Scientists hit CA ruling vs Bt eggplant, GMO
MANILA, Philippines — A legal victory for militant group Greenpeace, a regrettable loss for Filipinos.
This was how the country’s respected academicians and agricultural scientists described the Court of Appeals’ April 17 ruling that granted a petition by Greenpeace and its local allies to impose a moratorium on research and development of genetically modified organisms (GMO), and the commercial propagation of Bt eggplant and Golden Rice.
Bt eggplant was genetically engineered to protect the plant from a destructive insect pest. Golden Rice has been fortified with beta carotene to address Vitamin A deficiency in humans.
“The court proceedings that led to this decision are just the latest of very expensive legal struggles initiated by the same group for more than 20 years, not only in the Philippines, to stop the use of modern methods to solve the problems of poverty, hunger and degradation of the environment through plant breeding,” the National Academy of Science and Technology - Agricultural Sciences Division (NAST-ASD) said in a position paper issued last Friday.

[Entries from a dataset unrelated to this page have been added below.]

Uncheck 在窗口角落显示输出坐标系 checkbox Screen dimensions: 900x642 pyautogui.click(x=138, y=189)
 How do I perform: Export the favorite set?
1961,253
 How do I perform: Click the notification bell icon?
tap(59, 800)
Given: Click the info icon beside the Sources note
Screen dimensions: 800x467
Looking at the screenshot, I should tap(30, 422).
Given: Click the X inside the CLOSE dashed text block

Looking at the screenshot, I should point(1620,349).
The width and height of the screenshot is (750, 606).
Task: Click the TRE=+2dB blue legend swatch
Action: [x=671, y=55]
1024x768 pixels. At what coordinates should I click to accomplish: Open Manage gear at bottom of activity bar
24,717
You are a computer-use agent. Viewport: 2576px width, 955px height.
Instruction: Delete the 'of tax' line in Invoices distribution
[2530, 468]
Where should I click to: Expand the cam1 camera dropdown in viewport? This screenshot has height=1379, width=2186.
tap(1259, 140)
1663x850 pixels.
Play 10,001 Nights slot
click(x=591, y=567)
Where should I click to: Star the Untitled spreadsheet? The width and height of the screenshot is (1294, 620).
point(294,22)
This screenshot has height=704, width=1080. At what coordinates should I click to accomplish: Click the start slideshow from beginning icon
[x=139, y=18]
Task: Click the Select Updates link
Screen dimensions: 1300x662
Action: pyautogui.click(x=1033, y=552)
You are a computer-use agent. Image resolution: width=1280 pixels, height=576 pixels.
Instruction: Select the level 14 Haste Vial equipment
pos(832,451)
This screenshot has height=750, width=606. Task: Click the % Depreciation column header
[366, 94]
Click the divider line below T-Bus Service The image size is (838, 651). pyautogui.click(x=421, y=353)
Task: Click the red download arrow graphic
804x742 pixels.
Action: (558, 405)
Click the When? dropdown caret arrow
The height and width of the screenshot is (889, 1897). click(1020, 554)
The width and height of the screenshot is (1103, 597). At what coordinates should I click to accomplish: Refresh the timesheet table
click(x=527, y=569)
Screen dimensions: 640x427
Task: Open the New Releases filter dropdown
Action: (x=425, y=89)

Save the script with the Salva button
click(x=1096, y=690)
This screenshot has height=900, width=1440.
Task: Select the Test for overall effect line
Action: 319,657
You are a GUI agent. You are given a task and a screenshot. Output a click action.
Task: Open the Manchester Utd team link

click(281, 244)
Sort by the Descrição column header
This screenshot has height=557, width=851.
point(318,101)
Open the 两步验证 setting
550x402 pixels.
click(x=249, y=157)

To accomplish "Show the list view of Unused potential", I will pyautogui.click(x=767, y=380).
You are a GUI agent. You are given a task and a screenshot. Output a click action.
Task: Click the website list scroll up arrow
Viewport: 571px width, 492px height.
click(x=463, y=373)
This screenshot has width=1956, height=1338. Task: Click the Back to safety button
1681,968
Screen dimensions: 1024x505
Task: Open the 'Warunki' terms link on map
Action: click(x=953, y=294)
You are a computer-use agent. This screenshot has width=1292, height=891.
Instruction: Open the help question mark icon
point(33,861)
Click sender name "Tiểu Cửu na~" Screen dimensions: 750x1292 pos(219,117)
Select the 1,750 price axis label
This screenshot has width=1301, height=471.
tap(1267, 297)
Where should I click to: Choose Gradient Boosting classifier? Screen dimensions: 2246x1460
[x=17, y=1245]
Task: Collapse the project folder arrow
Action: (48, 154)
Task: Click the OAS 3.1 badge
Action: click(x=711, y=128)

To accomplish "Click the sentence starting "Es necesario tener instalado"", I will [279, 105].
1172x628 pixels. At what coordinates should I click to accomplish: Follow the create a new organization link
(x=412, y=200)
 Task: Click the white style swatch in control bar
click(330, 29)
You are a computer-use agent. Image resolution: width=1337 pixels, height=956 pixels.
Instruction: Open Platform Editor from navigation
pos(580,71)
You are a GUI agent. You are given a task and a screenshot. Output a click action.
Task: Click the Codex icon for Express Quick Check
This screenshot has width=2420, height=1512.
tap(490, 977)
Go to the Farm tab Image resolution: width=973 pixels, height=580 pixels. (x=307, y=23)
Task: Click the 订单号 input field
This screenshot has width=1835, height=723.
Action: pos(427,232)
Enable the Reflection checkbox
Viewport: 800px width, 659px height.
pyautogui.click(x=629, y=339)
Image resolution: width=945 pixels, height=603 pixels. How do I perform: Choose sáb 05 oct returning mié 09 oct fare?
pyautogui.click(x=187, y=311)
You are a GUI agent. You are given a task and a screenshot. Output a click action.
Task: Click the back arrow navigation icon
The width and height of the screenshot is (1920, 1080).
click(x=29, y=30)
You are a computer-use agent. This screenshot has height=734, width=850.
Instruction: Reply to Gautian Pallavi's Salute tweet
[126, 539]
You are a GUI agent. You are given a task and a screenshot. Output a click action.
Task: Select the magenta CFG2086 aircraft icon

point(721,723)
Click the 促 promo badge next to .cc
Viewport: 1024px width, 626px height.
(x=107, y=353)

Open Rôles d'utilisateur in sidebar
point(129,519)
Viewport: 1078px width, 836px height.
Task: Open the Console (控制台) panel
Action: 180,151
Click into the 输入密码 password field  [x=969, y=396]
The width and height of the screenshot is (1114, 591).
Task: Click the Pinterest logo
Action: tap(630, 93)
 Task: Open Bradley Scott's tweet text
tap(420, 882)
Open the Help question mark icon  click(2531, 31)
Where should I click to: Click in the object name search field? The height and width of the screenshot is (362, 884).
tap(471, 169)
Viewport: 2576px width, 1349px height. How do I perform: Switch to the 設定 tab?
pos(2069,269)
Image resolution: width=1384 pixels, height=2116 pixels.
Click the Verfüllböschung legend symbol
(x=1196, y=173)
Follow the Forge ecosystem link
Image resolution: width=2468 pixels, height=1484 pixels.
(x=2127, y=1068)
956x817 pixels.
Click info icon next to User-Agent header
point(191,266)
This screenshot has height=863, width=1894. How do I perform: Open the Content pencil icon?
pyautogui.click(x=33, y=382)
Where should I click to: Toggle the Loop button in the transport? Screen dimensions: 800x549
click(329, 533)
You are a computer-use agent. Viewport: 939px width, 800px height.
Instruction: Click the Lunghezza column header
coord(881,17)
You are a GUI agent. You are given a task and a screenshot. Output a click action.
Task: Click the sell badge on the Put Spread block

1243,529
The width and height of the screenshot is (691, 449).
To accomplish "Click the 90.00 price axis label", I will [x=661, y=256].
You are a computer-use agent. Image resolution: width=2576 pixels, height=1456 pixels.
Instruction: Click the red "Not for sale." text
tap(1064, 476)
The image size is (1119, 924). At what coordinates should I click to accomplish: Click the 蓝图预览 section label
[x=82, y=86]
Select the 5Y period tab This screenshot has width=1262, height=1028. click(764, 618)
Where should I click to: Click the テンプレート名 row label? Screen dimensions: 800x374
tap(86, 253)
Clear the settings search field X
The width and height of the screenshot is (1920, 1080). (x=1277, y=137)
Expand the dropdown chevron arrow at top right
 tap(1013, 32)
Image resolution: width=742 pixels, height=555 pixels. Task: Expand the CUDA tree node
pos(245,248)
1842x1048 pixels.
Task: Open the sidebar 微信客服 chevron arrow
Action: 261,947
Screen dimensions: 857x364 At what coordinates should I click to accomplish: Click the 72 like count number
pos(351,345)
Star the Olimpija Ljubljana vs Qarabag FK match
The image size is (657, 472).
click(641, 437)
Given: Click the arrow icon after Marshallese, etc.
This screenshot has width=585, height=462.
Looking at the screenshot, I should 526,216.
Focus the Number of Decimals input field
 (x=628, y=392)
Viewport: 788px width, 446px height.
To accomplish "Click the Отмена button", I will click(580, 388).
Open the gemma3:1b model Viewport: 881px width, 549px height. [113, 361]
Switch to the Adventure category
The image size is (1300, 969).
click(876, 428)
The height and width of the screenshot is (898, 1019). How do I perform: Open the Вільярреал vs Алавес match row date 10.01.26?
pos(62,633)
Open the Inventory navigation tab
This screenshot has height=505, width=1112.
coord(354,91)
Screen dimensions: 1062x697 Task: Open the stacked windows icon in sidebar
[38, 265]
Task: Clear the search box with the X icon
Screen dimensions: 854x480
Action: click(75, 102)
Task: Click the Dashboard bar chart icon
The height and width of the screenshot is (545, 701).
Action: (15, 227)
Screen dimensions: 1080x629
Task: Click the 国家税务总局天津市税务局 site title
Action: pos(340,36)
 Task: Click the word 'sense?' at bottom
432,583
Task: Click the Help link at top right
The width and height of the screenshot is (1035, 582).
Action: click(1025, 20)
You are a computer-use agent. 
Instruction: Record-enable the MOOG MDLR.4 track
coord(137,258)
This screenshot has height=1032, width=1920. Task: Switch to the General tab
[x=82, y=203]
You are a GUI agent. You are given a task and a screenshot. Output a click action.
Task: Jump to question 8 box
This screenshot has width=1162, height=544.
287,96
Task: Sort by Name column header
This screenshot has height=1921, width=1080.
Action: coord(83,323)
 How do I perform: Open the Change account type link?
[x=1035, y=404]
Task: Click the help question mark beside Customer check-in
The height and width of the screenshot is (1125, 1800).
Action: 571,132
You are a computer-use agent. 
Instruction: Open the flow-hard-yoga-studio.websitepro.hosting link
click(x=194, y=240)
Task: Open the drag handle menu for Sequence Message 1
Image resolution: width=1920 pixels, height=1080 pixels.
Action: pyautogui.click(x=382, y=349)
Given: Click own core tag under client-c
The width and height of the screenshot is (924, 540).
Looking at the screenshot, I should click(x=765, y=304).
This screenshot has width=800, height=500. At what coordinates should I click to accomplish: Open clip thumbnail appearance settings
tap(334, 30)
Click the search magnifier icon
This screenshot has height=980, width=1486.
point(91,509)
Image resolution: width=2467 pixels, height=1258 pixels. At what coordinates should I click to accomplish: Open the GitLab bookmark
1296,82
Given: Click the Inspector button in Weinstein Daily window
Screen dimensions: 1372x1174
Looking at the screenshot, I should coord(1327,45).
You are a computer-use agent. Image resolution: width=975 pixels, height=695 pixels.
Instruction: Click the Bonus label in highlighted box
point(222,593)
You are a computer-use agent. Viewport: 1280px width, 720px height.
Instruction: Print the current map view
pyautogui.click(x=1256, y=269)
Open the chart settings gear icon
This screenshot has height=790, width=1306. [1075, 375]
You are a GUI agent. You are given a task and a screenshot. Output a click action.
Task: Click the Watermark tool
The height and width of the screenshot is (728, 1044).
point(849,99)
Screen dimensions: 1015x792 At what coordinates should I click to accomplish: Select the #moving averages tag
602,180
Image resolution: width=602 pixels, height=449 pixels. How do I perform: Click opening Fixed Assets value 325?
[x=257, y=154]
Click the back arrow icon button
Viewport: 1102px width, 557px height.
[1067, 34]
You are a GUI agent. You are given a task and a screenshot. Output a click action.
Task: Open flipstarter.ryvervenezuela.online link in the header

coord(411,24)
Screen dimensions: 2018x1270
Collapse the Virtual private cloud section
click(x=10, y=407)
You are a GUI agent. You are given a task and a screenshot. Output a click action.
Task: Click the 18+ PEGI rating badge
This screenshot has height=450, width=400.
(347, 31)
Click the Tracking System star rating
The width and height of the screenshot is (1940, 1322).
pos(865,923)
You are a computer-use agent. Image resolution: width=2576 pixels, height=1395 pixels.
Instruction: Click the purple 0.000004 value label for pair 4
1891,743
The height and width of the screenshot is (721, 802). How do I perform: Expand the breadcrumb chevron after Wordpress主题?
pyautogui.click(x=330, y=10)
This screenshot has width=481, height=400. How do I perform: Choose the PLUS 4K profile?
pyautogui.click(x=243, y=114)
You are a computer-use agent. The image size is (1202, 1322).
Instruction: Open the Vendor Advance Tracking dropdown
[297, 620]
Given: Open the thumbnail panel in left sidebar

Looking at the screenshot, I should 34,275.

“The same issues used by Greenpeace to convince the court were earlier dismissed by the Department of Agriculture and repudiated by 129 Nobel Prize Laureates and millions of farmers,” the NAST agricultural scientists and academicians added.
For them, the court decision amounts to the weaponization of the law to favor an extreme ideology about nature — that a pristine environment must be preserved and modern biological technology is working against this goal.
“This is contrary to our knowledge that nature is characterized by constant change — some of them man-made, but most of the apocalyptic changes were through natural forces. Among these are climate change, volcanic eruptions and earthquakes,” they said.
Composed of the country’s most respected and awarded scientists and researchers, the NAST, which is under the Department of Science and Technology (DOST), is the country’s highest recognition and scientific advisory body.
“We are alarmed that relatively trivial flaws such as the title of a representative to a local biotechnology regulating body are given undue importance in court deliberations, while insufficiently addressing the bigger question of costs and benefits of the technology to the society,” the NAST-ASD said.
“We are finally concerned that the continuing delay in the use of Bt eggplant and golden rice is causing more harm than good,” it added.
The experts noted that as of 2019, similar products had been used safely by 15 million farmers in 29 countries, including the Philippines.
The NAST academicians and scientists reiterated that agriculture biotechnology has been a big boon to the global effort at greatly reducing the need to use chemical fertilizers in food production, which is becoming an intensifying challenge due to climate change and global warming.
Eggplant and rice farming, especially large-scale rice farming, currently makes use of much fertilizer spray and pellets to assure the harvest of commercial eggplants and rice grains by farmers.